Directions for this task:
From the records below, count the lines containing the word "Langstreckenkabine" and give only that number.

Records shown:
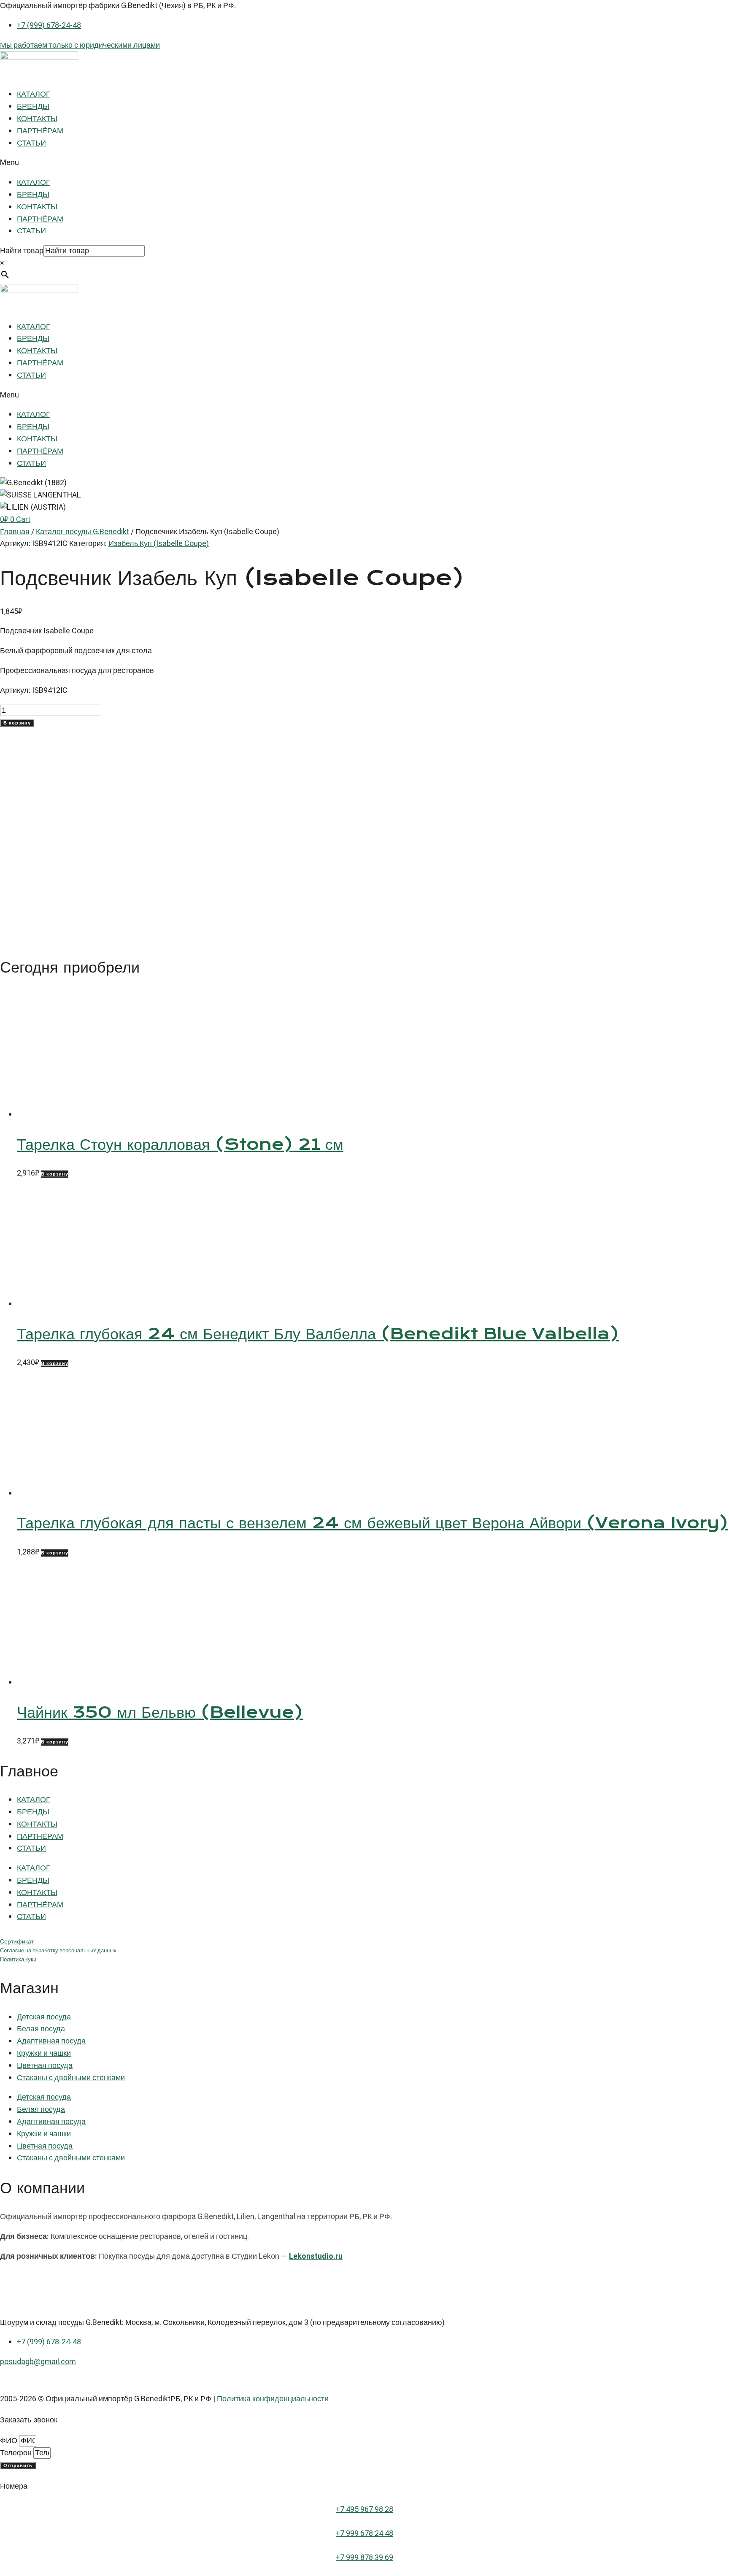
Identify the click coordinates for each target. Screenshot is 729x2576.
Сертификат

...

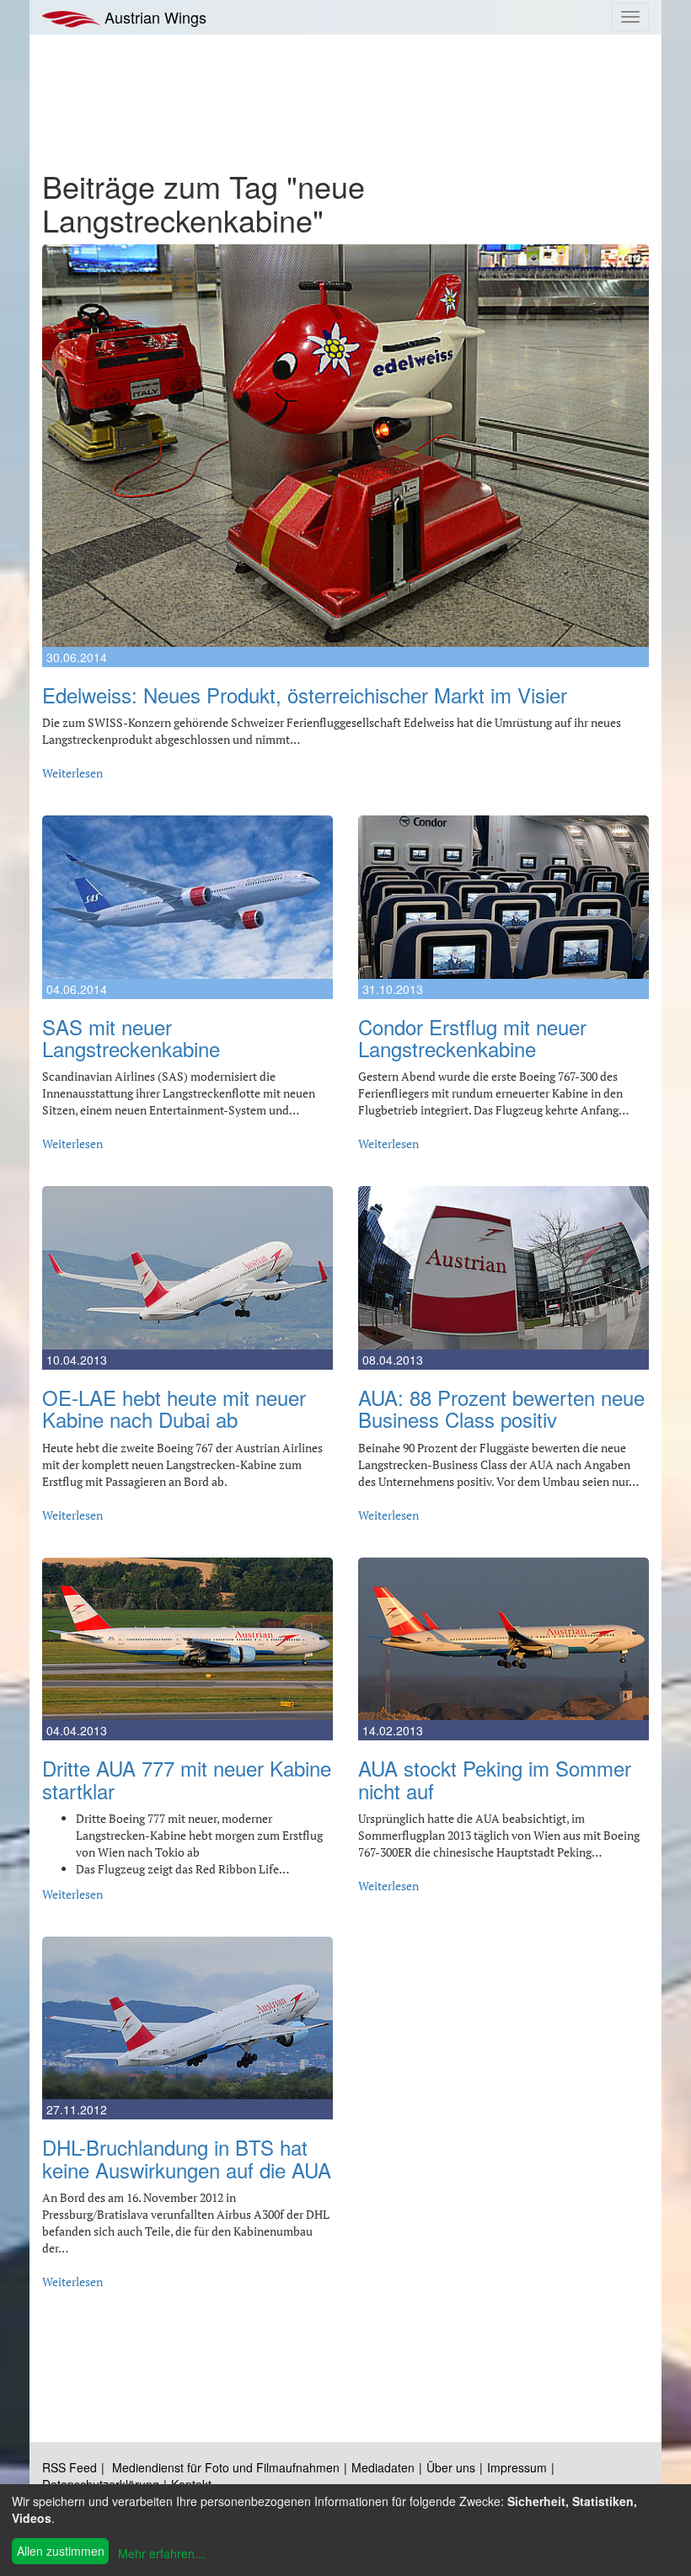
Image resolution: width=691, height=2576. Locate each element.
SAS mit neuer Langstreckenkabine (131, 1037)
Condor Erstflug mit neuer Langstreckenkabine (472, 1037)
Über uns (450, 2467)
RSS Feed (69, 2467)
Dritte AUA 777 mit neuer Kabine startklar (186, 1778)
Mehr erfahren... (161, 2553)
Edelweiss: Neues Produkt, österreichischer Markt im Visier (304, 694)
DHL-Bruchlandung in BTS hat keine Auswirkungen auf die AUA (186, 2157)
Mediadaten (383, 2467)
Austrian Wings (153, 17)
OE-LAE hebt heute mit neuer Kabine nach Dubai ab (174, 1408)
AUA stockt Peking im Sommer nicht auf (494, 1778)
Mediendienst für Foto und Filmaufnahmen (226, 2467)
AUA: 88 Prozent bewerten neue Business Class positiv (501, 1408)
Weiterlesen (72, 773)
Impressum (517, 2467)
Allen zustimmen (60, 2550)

Response to the task:
2